2.      Power purchase agreements run out without the option for renewal. Electricity from biogas must compete for PPAs with other sources of renewable electricity, such as wind and solar. The price of renewable electricity – 2-3¢/kWh for wind, 6-8¢/kWh for solar – makes digesters, which need to fetch 8-14¢/kWh to operate sustainably, uncompetitive. The cost of electricity from other renewables continues to decline, while the cost of electricity from anaerobic digestion has remained relatively unchanged. In the absence of state or federal incentives, utilities have little reason to renew contracts for digester electricity – and farmers lose this source of revenue which helps them operate and maintain their digesters.

Emissions from livestock manure management will not go away unless a farm goes out of business. In fact, they may increase over time as farms grow and add more animals, as farms transition to confined feeding systems, and as more digesters go offline. Climate change is also expected to play a role: hotter temperatures will increase the rate of methane production, and longer summers will lengthen the window during which methane is generated.

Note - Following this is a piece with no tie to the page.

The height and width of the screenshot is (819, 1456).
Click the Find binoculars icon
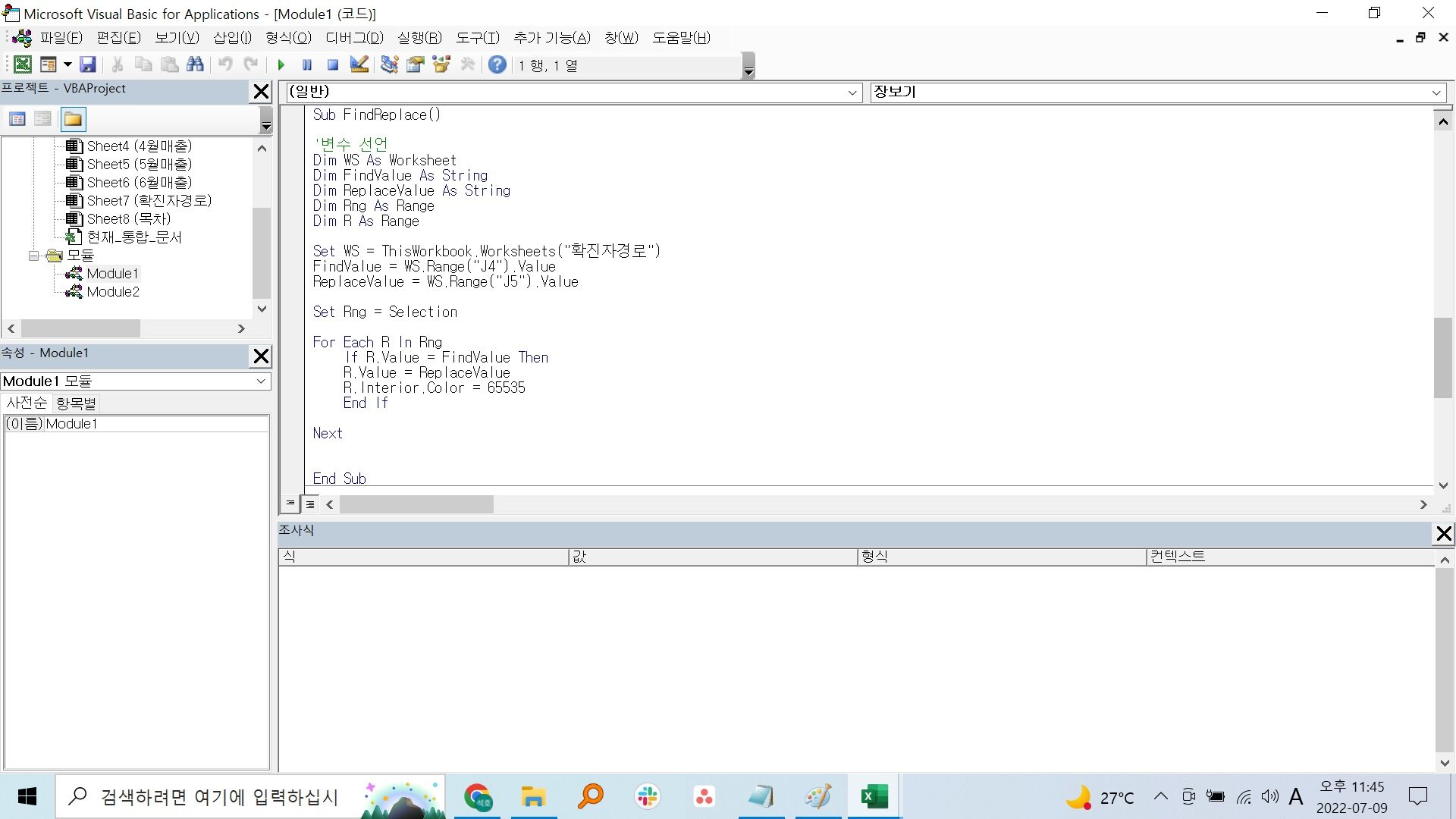click(x=195, y=65)
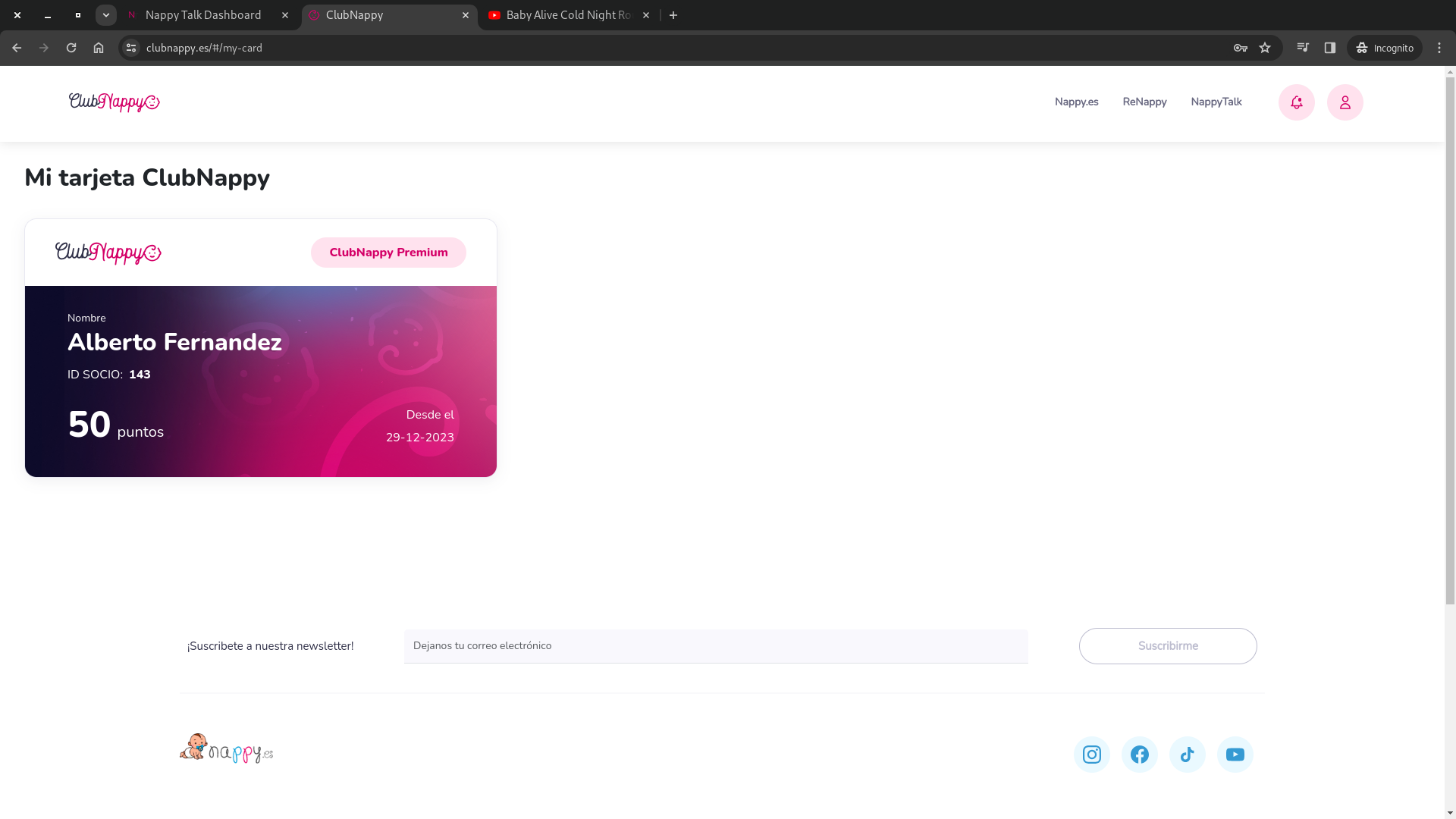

Without external capital, defunct digesters will not be reactivated. Large (and increasing) quantities of methane will continue to vent unabated to the atmosphere. To help secure the capital needed to address this issue, retrofitting defunct anaerobic digesters should be considered additional by carbon registries, project verifiers, and buyers of carbon offsets.

The flare stack of a broken anaerobic digester on a dairy farm, which is currently venting methane to the atmosphere.
The flare stack of a broken anaerobic digester on a dairy farm, which is currently venting methane to the atmosphere.